Tuesday, March 24, 2026

In A Nutshell

     Here's the problem in all its nuttiness: when you could lose this document among online postings from members of "the Manosphere" and various flavors of "Integralists" and "Christian Nationalists" with no discernable difference, then what you have is just a big stack of things that are all, really, the same thing -- and it ain't the inherent-rights-based representative democracy the Founders and Framers tried to build.

     Yeah, they didn't quite get there in many aspects; but they knew what they were reaching for, and it wasn't jackbooted bullshit marching around, waving a flag and a cross and shouting slogans.

     It's better to fall short reaching up than to succeed punching down.

Monday, March 23, 2026

War! What Is It Bad For?

     You can't see the dead people from here.  But even ignoring that horrible toll, war is bad for a whole lot of things beyond the obvious, from beer cans to electronics to plastic doodads like...uh-oh: your phone.

     Tamara settles in for a look at the facts. Gas prices ain't even half of it.

Saturday, March 21, 2026

There Are Still Raccoons In The Chimney

     Thanks to a farrago of crossed signals, the critter removal people were not successfully scheduled until Thursday.  I needed advance notice to get my ham antenna out of the way (and to order a replacement TV antenna, just in case).

     Current plans call for them to show up midday Monday and install a one-way gate on the chimney.  Once the last of the squatters have removed themselves, the chimney will get the same kind of animal-resistant cap all of my neighbors already have.

     Here's hoping for success.

Friday, March 20, 2026

Reading List

     While Donald Trump and Peter Hegseth's supposedly butched-up military machine is stumbling its way through a war of choice in the Middle East, incompetently led and sometimes reluctantly (but competently) served, it might be time for a touch of perspective on current events.  So here are some suggested readings:

     "The Screwfly Solution," by Racoona Sheldon (Alice Sheldon, more famous as "James Tiptree, Jr.")
     The Handmaid's Tale, by Margaret Atwood
     Practically anything by Ursula K. LeGuin -- I'm presently enjoying The Birthday of the World and Other Stories, a 2002 collection of her short fiction.

     All of them examine power, and how things break, and how helpless so many people are willing to be while it happens, and (in some cases), how it might begin to heal.  We're presently oversupplied with boys who like the sound of smashing altogether too well -- social norms, people's lives, economies, edifices, anything that looks even a little fragile.  But there is a season for all things, and they mustn't be allowed to pursue ruin forever.

Thursday, March 19, 2026

Justice?

     This is your regular reminder that nobody "has it coming," unless what's coming is a fair trial and an honest verdict.  Satisfying as tales of vigilante justice or the workings of Fate may be, the real world is rarely that simple.  Sometimes, a bad thing is about to happen and the only way to stop it is immediate, violent action -- but don't mistake that for justice; it's simply a choice aimed at the least-bad solution.

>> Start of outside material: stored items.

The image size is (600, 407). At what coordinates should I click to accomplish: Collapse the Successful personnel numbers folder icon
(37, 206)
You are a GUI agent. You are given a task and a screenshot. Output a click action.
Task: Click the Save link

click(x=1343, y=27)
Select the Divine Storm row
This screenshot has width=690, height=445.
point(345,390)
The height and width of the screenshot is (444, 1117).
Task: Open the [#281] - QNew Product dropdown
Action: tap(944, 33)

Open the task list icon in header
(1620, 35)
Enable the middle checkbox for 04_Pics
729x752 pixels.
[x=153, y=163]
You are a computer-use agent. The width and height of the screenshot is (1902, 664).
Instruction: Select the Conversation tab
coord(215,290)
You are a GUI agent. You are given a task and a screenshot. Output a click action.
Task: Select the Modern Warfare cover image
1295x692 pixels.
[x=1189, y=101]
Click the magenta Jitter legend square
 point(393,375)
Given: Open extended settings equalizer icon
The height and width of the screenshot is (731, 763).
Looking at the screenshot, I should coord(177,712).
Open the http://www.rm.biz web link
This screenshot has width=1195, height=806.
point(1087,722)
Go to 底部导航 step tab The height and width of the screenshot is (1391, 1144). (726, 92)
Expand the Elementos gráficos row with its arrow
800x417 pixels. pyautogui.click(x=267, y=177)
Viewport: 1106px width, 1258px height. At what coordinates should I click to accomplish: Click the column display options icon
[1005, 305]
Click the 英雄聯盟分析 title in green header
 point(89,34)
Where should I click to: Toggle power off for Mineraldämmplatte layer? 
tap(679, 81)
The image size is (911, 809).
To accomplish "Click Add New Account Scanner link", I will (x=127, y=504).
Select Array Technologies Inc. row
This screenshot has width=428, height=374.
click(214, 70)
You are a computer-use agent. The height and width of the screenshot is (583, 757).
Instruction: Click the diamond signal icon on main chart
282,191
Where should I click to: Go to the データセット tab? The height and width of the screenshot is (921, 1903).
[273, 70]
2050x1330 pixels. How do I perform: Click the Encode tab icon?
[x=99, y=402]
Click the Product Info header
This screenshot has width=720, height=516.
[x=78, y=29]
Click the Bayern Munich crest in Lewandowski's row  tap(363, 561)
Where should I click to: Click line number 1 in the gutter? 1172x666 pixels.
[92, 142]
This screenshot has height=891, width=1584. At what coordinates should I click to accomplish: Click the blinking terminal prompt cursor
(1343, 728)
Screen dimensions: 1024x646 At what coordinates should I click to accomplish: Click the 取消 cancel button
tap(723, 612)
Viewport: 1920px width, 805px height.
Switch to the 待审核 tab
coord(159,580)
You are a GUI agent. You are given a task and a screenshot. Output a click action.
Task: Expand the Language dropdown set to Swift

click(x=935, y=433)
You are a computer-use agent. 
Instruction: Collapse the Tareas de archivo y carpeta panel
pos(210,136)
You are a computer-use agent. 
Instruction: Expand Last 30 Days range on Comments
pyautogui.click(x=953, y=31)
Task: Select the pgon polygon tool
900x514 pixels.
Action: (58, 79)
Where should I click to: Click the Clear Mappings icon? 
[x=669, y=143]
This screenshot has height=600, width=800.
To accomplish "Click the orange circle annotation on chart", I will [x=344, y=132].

     There are some loathsome people out there, but you can't fix it by becoming loathsome yourself.

Wednesday, March 18, 2026

Free Cable!

     Okay, not exactly cable, and there may be a little upfront cost; or not, if you or the previous people who lived in your place were lazy enough.

      See, the other thing about over-the-air digital TV is that in addition to providing video good enough to show on a giant screen (seriously, guys, when I was in my teens, we thought a 25" color screen across the living room was huge and now that's the size of my computer monitor), there was bandwidth left over -- as the technology has improved, a lot of it.  So now every over-the-air-channel has multiple extra "dot channels" to fill.*  You can watch them free for nothing -- if you've got an antenna.

     Some of the TV stations put together newswheels or local weather services for their additional channels, but there were already a few companies providing programming to low power TV stations, and a few independent TV channels in the largest cities that weren't quite the size of Chicago's WGN or Atlanta's WTBS but provided a similar mix of old and new.  Those stations and not-quite-networks saw an opportunity and stepped up, making most of their money from commercials and offering their programming to fill the otherwise unused dot channels.

     That was over a decade ago.  In and around a big city, like, oh, Indianapolis, these days you have the usual ABC/CBS/Fox/NBC/PBS, but also MeTV (a kind of homage to a well-run independent local station, complete with Perry Mason and Andy Griffith reruns, Saturday morning cartoons and a Saturday night monster-movie host), a  science fiction channel, two different Western channels, a full-time cartoon channel, a channel of action/adventure programming, one aimed at Black audiences, one for Indian/Southeast Asian viewers, scads of religious channels, a local newswheel and at least two classic-movie channels.  It's better than you used to get from cable TV without the premium channels (and those are all available on streaming).

     Tam mentioned this on her blog recently.  If you live outside the big city and its bedroom communities, you'll probably need something better than old fashioned rabbit ears or a modern flat-panel indoor antenna (bigger is better for those -- you can hide it behind a picture if need be).  You may find a spiky Yagi antenna hiding in your attic or on a pole strapped to your chimney, left over from the days before most people got cable TV.  They work just as well with digital TV signals as they did with analog ones; the only difference is that if you had a lot of "snow" back then, digital TV will either come in great now or not at all; there's not much in-between with a digital signal.  (If you do have to buy an antenna, all I can tell you is the brand I have stashed away in case the well-worn one on our chimney doesn't survive the raccoon removal process: Winegard has been making home TV antennas since way, way back.  I'm sure there are other good brands, and there are still contractors around who install them.)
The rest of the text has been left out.